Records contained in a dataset
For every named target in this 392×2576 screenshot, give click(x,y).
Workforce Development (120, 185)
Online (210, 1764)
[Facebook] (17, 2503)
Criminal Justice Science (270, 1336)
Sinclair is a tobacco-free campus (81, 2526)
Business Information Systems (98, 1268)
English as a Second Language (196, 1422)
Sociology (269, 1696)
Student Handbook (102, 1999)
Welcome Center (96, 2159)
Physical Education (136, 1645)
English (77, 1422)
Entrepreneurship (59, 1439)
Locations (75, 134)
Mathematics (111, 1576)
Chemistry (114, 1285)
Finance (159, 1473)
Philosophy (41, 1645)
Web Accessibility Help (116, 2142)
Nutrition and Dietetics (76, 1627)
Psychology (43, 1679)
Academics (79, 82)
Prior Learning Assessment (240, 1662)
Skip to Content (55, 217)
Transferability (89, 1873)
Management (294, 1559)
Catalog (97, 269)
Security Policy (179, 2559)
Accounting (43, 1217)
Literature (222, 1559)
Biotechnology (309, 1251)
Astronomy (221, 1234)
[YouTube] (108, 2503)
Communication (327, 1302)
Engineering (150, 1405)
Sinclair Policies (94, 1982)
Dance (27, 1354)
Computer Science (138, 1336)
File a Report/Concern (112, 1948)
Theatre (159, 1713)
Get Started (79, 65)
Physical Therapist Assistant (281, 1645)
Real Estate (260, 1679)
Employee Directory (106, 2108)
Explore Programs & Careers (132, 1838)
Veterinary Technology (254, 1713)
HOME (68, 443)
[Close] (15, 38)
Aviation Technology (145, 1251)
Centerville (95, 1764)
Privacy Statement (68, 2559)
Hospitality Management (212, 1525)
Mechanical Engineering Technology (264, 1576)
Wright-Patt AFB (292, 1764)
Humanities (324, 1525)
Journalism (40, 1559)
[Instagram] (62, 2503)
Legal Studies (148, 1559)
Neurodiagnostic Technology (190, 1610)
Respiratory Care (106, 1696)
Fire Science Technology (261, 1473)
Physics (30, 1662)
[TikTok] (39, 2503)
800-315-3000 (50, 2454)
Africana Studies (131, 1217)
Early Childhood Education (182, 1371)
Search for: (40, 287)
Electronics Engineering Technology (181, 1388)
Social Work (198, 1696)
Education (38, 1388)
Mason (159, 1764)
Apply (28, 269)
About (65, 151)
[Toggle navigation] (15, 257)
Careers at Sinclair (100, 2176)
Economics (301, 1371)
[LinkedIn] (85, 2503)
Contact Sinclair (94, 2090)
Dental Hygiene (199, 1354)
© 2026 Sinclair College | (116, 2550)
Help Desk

# [ACTION ITEM]
Output the records exactly, including every line.

# [RESPONSE BELOW]
For every named target in this 392×2576 screenshot, give click(x,y).
Workforce Development (120, 185)
Online (210, 1764)
[Facebook] (17, 2503)
Criminal Justice Science (270, 1336)
Sinclair is a tobacco-free campus (81, 2526)
Business Information Systems (98, 1268)
English as a Second Language (196, 1422)
Sociology (269, 1696)
Student Handbook (102, 1999)
Welcome Center (96, 2159)
Physical Education (136, 1645)
English (77, 1422)
Entrepreneurship (59, 1439)
Locations (75, 134)
Mathematics (111, 1576)
Chemistry (114, 1285)
Finance (159, 1473)
Philosophy (41, 1645)
Web Accessibility Help (116, 2142)
Nutrition and Dietetics (76, 1627)
Psychology (43, 1679)
Academics (79, 82)
Prior Learning Assessment (240, 1662)
Skip to Content (55, 217)
Transferability (89, 1873)
Management (294, 1559)
Catalog (97, 269)
Security Policy (179, 2559)
Accounting (43, 1217)
Literature (222, 1559)
Biotechnology (309, 1251)
Astronomy (221, 1234)
[YouTube] (108, 2503)
Communication (327, 1302)
Engineering (150, 1405)
Sinclair Policies (94, 1982)
Dance (27, 1354)
Computer Science (138, 1336)
File a Report/Concern (112, 1948)
Theatre (159, 1713)
Get Started (79, 65)
Physical Therapist Assistant (281, 1645)
Real Estate (260, 1679)
Employee Directory (106, 2108)
Explore Programs & Careers (132, 1838)
Veterinary Technology (254, 1713)
HOME (68, 443)
[Close] (15, 38)
Aviation Technology (145, 1251)
Centerville (95, 1764)
Privacy Statement (68, 2559)
Hospitality Management (212, 1525)
Mechanical Engineering Technology (264, 1576)
Wright-Patt AFB (292, 1764)
Humanities (324, 1525)
Journalism (40, 1559)
[Instagram] (62, 2503)
Legal Studies (148, 1559)
Neurodiagnostic Technology (190, 1610)
Respiratory Care (106, 1696)
Fire Science Technology (261, 1473)
Physics (30, 1662)
[TikTok] (39, 2503)
800-315-3000 (50, 2454)
Africana Studies (131, 1217)
Early Childhood Education (182, 1371)
Search for: (40, 287)
Electronics Engineering Technology (181, 1388)
Social Work (198, 1696)
Education (38, 1388)
Mason (159, 1764)
Apply (28, 269)
About (65, 151)
[Toggle navigation] (15, 257)
Careers at Sinclair (100, 2176)
Economics (301, 1371)
[LinkedIn] (85, 2503)
Contact Sinclair (94, 2090)
Dental Hygiene (199, 1354)
© 2026 Sinclair College | (116, 2550)
Help Desk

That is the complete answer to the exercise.